## Ce qui est attendu
Recopiez, s'il vous plaît, sans rien y changer, le passage du texte fourni qui commence à « Nommé le 20 » et se termine à « secrétaire, de Tarbes. ».

## Texte fourni
☆ ☆ ☆ ☆ ☆
Le 1er juillet 1791, le nouveau curé jure devant la "Constitution civile du Clergé" et exercera sa "fonction" jusqu'au 20 novembre 1793. Déjà, en novembre 1792, le Conseil général l'avait choisi pour son président. L'assemblée bigourdane a des sentiments fédéralistes et ses sympathies régionalistes la rapproche des Girondins regroupés au sein de la "Commission populaire de Salut public" de Bordeaux. Suite à l'affrontement entre Girondins et Montagnards du mois d'avril 1793, le centralisme jacobin et parisien a décidé d'éradiquer le "poison" du fédéralisme, en France. Darrabiat fait partie des dix administrateurs du Conseil de l'assemblée départementale qui envoient, en juin 1793, une "adresse" à la "Commission populaire du Salut public du département de la Gironde" pour la soutenir dans cette "épreuve". Erreur gravissime.

 

Nommé le 20 juin 1793, Jean-Baptiste Monestier du Puy-de-Dôme est délégué près l'armée des Pyrénées-Occidentales avec autorité sur les départements des Basses-Pyrénées, Hautes-Pyrénées, Gers et Landes. Il doit se prononcer sur l'attitude des administrateurs qui ont refusé la translation à la prison de Mont-de-Marsan de l'ex-ministre Dejoly, avocat de Montpellier, retiré à Bagnères et Darrieux, son secrétaire, de Tarbes.
☆ ☆ ☆ ☆ ☆
Données enregistrées
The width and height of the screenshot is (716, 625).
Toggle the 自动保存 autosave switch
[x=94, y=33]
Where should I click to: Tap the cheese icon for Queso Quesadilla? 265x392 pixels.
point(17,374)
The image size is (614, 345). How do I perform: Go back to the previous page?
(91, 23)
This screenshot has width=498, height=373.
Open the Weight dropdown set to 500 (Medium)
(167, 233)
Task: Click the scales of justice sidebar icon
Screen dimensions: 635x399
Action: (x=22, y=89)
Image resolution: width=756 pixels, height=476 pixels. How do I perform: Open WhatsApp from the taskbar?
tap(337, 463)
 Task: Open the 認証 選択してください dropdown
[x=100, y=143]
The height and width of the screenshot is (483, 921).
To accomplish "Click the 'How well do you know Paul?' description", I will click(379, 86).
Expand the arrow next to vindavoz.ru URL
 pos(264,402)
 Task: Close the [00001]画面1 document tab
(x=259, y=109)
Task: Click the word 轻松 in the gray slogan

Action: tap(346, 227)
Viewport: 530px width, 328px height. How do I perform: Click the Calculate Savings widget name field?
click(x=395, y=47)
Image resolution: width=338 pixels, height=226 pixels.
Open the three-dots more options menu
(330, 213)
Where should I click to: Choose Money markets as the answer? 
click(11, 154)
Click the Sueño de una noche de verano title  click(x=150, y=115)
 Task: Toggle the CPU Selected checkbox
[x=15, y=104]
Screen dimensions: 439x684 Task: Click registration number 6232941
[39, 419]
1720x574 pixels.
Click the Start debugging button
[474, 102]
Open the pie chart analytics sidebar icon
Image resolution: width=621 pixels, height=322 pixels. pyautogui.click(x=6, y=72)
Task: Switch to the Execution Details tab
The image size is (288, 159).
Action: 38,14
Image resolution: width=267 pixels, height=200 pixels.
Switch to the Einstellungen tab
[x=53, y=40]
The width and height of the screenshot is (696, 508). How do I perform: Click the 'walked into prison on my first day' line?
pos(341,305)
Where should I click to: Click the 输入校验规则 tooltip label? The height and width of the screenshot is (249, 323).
☆ ☆ ☆ ☆ ☆
## Réponse
Nommé le 20 juin 1793, Jean-Baptiste Monestier du Puy-de-Dôme est délégué près l'armée des Pyrénées-Occidentales avec autorité sur les départements des Basses-Pyrénées, Hautes-Pyrénées, Gers et Landes. Il doit se prononcer sur l'attitude des administrateurs qui ont refusé la translation à la prison de Mont-de-Marsan de l'ex-ministre Dejoly, avocat de Montpellier, retiré à Bagnères et Darrieux, son secrétaire, de Tarbes.